#### EXTRACT PROVIDED
══════════
CA2452332C

CA2452332C - Device for sealing a gap between cage door and cage wall in a lift cage

Info

Publication number: CA2452332C
Application number: CA2452332A
Authority: CA
Inventors: Erwin Reinder Kuipers; Alex Oberer; Dario Augugliaro
Original assignee: Inventio AG
Current assignee: Inventio AG
Priority date: 2002-12-10
Filing date: 2003-12-08
Publication date: 2012-07-24
Anticipated expiration: 2023-12-08
Also published as: HK1066779A1; US20070170663A1; SG111169A1; CN1506292A; US20040113373A1; DE50309912D1; JP2004284820A; US7984794B2; MY135565A; ATE396949T1; CA2452332A1; CN1292973C

Abstract

Device for sealing a gap (11) between cage door (3) and cage wall (2) of a lift cage (1) during cage travel, comprising a sealing strip (4), wherein the sealing strip (4) has at least one wall (41, 42), which wall (41, 42) can be reversibly stretched in front of the gap (11).

Description

Device for sealing a gap between cage door and cage wall in a lift cage The invention relates to a device for sealing a gap between cage door and cage wall of a lift cage according to the definition of the patent claims, In high-speed lift cages the problem exists of sound insulation, because with increasing travel speed the travel and air noises produced in the shaft progressively increase, penetrate through every opening into the cage interior and thus reduce travel comfort.
Usual sound insulations with insulating material fillings in double-walled walls and doors, as well as quietly operating ventilation systems, are capable of achieving, in conjunction with vibration damping devices, an appropriate effect. However, acoustic experiments show that the smallest openings admit a considerable amount of sound. With respect to a door this means that a door gap of at least one percent of the entire door opening cross-section lets through a third towards half the volume of sound, which is generated outside this door, to the other side, thus into the cage interior. In the case of an automatic cage door a number of such passages in the form of small gaps between moved and fixed parts is essential. These have to be present in order to avoid direct frictional contact. Such gaps are present at the following locations: between door threshold and lower door panel edges, laterally between door panel surface and entrance side posts, between two door panels in the case of telescopic doors and between entrance header and door panel upper part. The problem can be partly solved by working with tight tolerances and very precise production and assembly in order to reduce these gaps to a minimal dimension.
This is an expensive method and not satisfactory in effect.

It is apparent from US Patent Specification No. 3 425 162 that this problem is not usually given any consideration and consequently these gaps are not sealed at all. In Figures 1 to of this patent specification the large passages for sound are readily recognisable at the locations mentioned in the introduction.

Patent EP 0418510 relates to a device for door sealing relative to sound in the case of lift cages with automatic doors. These doors normally have small gaps between door post and door panel, header and door panel, inner door panel and outer door panel in the case of telescopic doors and between door panel underside and door threshold in order to avoid contact between moved and fixed parts during door movements. For sealing and covering these gaps there are present at the door panels, in the closed state of the door, vertical post seals closing a gap, sliding header seals on the upper side of the door panel, threshold seals in the door threshold and vertical door edge seals at the front edges of the door panel. These seals close off all gaps in encircling manner when the door is closed and thus largely prevent penetration of sound from noises mechanically generated outside the cage.
══════════
#### EXTRACTED MATERIAL
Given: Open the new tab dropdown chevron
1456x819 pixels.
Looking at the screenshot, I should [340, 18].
══════════
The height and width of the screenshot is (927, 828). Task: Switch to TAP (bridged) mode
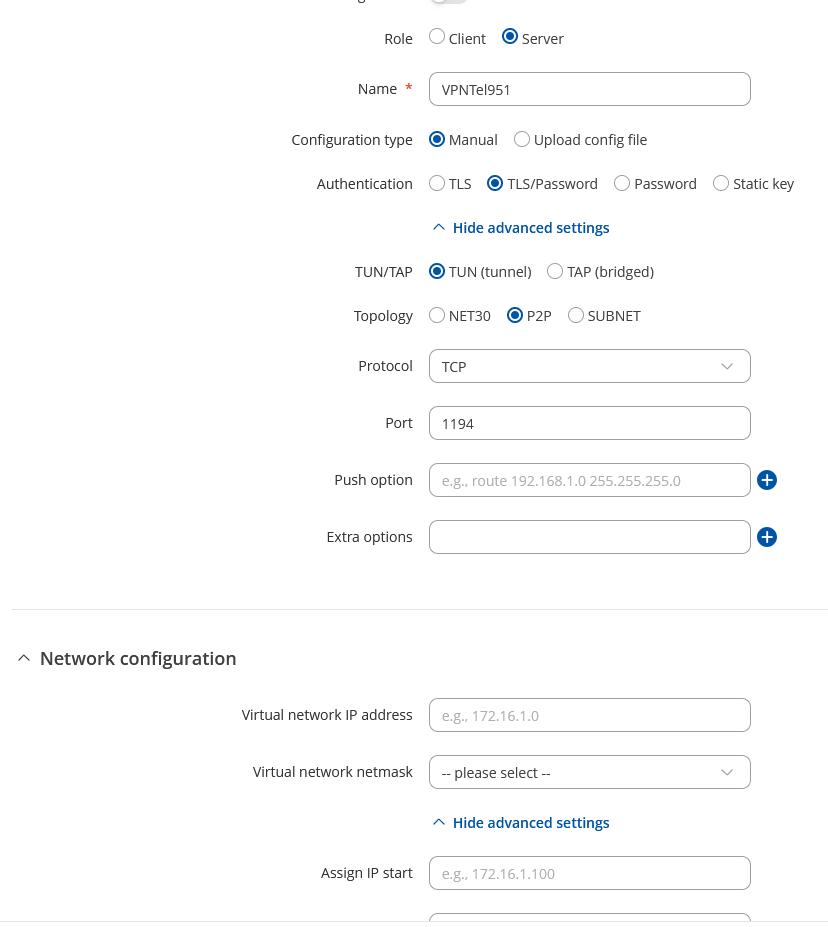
══════════
#### REQUIRED TASK
Please answer these questions from the patent page:
(a) What is the filing date given?
(b) How much of the sound generated outside a door does a door gap of at least one percent of the entire door opening cross-section let through?
(c) Which patent relates to a device for door sealing relative to sound in lift cages with automatic doors?

#### WRITTEN SOLUTION
(a) 2003-12-08
(b) A third towards half the volume of sound
(c) EP 0418510